- Associated Press - Friday, March 18, 2011

KISSIMMEE, FLA. (AP) - With two weeks remaining until opening day, Bill Hall doesn’t think it’s too early to light a spark under his new Houston Astros teammates.

When Cole Hamels pitched him tight in an exhibition game this week, Hall exchanged words with the Philadelphia pitcher.

“I definitely think it gave us a little more fire. It amped things up for us,” Hall said of Monday night’s incident. “We scored some runs off him and we’ve hit well since.”

The Astros, who have put up modest numbers for most of the spring, won 14-8 on Tuesday and rallied in the ninth inning for an 8-7 victory the next day.

“Sometimes in spring training, you just go through the motions of working on things and getting prepared for the season,” Hall said. “But when something like that happens, it definitely turns things up a notch. It’s OK to play with a little anger now and then.”

It is the kind of leadership the Astros want from Hall and Clint Barmes, their new middle infielders. Manager Brad Mills calls it leadership “by example, the leadership that comes from how they play the game more than anything else.”

The 31-year-old Hall signed with the Astros in December because they gave him a chance to be a regular second baseman. He wanted to be a regular something after a 2010 season in which he played every position for the Boston Red Sox except catcher and first base. He even pitched an inning.

“As I get older, being able to play all these positions is going to come in handy again, but I’m still in the prime of my career. I feel like I’m very capable of being an everyday player,” he said. “I’ve never been great at one position because I’ve never been able to stay long enough to become great; I have to do other things. So I’m excited to be at second base now and I’m going to concentrate on that and try to become the best second baseman in the game.”

After trading for Hall in January 2010, the Red Sox had no position for him going into spring training.

“I remember talking on the phone with him and saying we’re going to get you as many at-bats as we can,” Boston manager Terry Francona said. “I didn’t think it would be that easy, but we were so beat up.”

Hall got 344 at-bats in 119 games with Boston. His 18 home runs ranked fourth among players with 350 at-bats or fewer.

“He’s going to strike out and hit some homers, but he’s just fun to have around,” Francona said. “He’s got some energy, he’s always smiling.”

Hall will be smiling if he can get 500 at-bats as the Astros‘ second baseman. He has reached 500 only twice in his career, most recently in 2006 when he hit 35 home runs for the Milwaukee Brewers.

“It’s very easy to get labeled in this game,” he said. “I’ve never been labeled as a bad defensive player, but always a guy that you can put anywhere and he’s not going to hurt the team. It’s kind of a gift and a curse. If I could only play one position, I might possibly be out of baseball. But these guys believe I can do some damage on an everyday basis, offensively and defensively.”

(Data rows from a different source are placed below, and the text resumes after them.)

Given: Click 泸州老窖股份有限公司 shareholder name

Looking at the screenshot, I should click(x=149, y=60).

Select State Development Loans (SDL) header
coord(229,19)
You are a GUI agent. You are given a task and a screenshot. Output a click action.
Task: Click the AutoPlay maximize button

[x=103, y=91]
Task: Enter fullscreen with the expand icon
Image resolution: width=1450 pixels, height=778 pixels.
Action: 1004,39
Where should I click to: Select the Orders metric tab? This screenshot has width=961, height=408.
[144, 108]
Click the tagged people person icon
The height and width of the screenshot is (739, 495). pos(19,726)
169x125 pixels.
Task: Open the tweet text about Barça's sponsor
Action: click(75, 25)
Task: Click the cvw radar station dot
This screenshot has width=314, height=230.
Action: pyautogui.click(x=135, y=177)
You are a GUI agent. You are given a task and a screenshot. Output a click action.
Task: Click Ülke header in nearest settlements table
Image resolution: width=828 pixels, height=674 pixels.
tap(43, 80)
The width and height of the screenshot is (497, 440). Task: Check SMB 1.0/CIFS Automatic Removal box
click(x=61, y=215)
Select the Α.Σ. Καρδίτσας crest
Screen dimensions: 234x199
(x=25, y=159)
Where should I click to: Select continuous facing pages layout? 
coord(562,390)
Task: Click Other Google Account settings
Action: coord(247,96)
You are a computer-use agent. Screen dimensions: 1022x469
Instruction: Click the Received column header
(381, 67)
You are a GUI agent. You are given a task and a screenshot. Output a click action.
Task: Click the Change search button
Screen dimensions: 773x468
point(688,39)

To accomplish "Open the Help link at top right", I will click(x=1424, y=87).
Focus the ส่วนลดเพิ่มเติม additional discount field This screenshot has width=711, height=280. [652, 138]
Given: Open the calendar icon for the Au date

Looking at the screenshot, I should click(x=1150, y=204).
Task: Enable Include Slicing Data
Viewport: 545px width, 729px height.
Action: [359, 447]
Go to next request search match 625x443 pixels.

Hall has made some of the best defensive plays of the spring for the Astros. In 13 games through Wednesday, he was batting .265 (9 for 34) with a home run. Hall and Barmes have each walked six times, showing leadership in an area where the Astros were lacking last season.

And when necessary, he’s been a little angry.

“(Hamels) threw a pitch a little too close to me and he said something after that,” Hall said. “I’m not here to be pushed around. If you want to be throwing at me, that’s fine, but you’re not going to disrespect me.”

Something to keep in mind when the Astros open their season April 1 _ at Philadelphia.